La televisión, la música, el trabajo, la cocina, cualquier cosa era motivo de pelea. El defecto (si podía llamarlo así) estaba en que las peleas no eran una manera particular de estar juntos, como en esas relaciones en las que el amor ha tomado la forma de una descompresión permanente. Las peleas de sus padres eran pura intolerancia, un destilado de antipatía mutua. Se odiaban y punto.

Su padre dormía mucho, de noche y de día. Su madre era insomne…

Hacía años que no veía a ninguno de los dos, pero al menos sabía dónde estaba él… si es que era realmente su padre. ¿Qué importancia tenía eso ahora?

Entonces, con los ojos vidriosos (de odio, no de dolor), vio a la rata.

¿Era la misma rata, su amiga, su compañera?

María estaba inmóvil junto al aire y luz, con una mejilla casi apoyada sobre una de las paredes de vidrio. Abrió los ojos porque sintió que alguien (algo) lo miraba y la vio. La rata estaba a tres o cuatro metros de él. Se mantenía a cierta distancia de la pared, y no pegada al zócalo, como si por el sólo hecho de verlo a él hubiera, evolucionado o saltado a un estadio intermedio entre las de su especie y el hombre.

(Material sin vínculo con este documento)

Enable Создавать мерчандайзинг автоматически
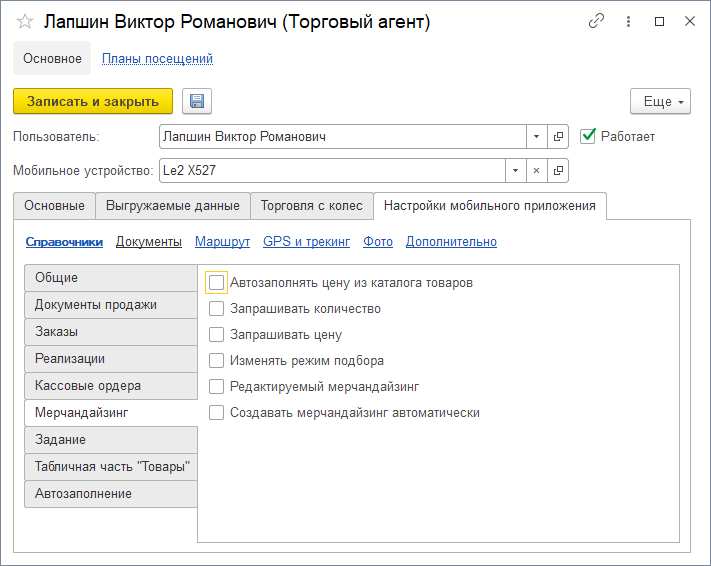click(x=217, y=412)
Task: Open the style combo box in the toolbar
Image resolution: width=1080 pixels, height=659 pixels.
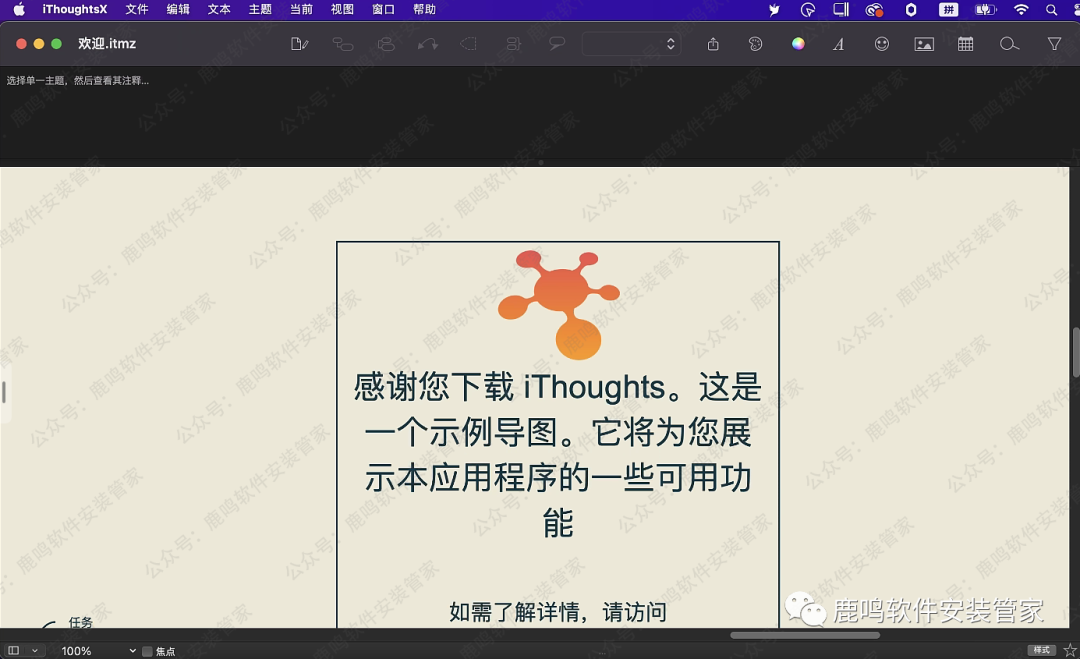Action: coord(632,44)
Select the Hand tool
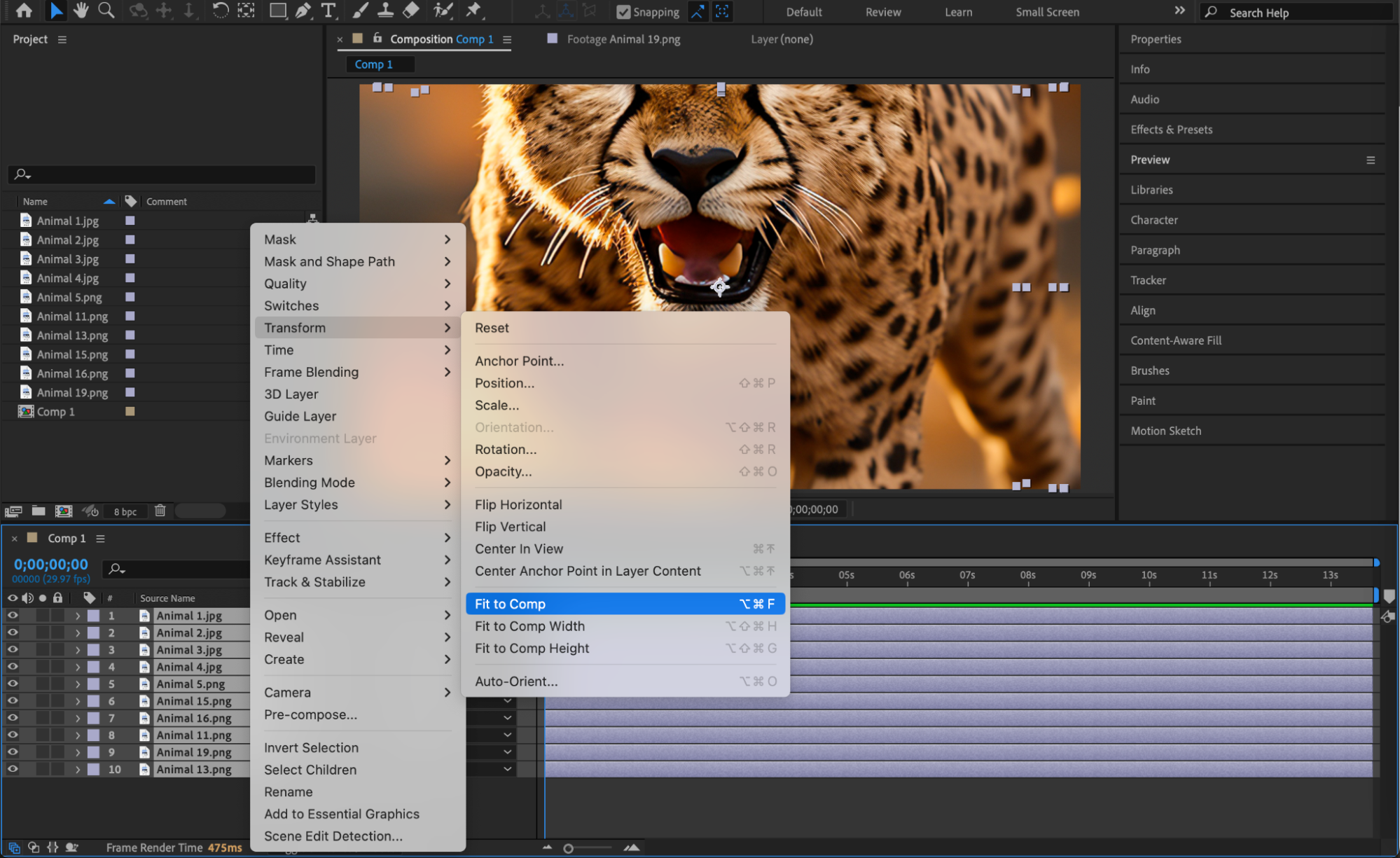1400x858 pixels. (81, 11)
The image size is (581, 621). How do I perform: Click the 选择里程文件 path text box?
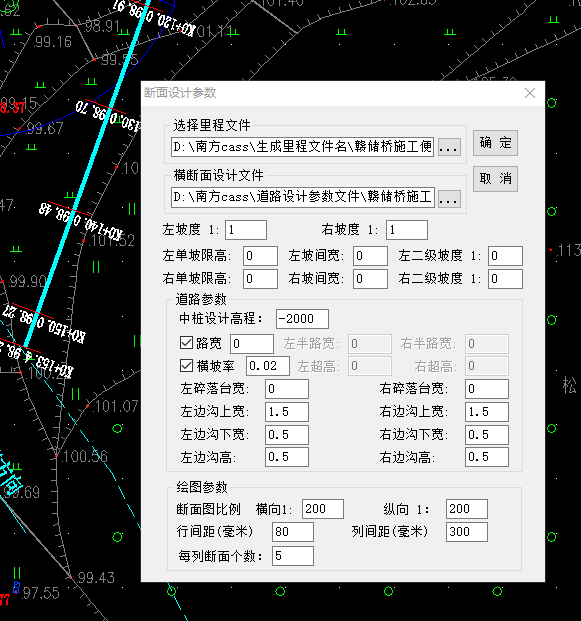303,147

De hecho, la rata lo miraba como un perro. María creyó ver incluso que meneaba sutilmente la cola. Pero ¿era ella?

¿Había sobrevivido al veneno? ¿O había muerto y ésta era la esposa, que venía a agradecerle su amistad? Se miraron un buen rato, los dos inmóviles. Hasta que, de pronto, la rata dio un paso hacia él. Un pequeño pasito de rata humanizada.

—«Sí, soy yo», pareció decir.

María pensó que debía ser mucho más fácil para una rata reconocer a un hombre que para un hombre reconocer a una rata.

Dejó caer un brazo, apoyó suavemente una mano en el suelo, con la palma hacia arriba, invitándola a acercarse. Pero entonces la rata dio media vuelta y huyó a toda velocidad.

María volvió a cerrar los ojos.

Sí, en el fondo era una suerte que su madre no hubiera querido verlo más. Ni a su padre falso ni a él, por más suyo que fuera.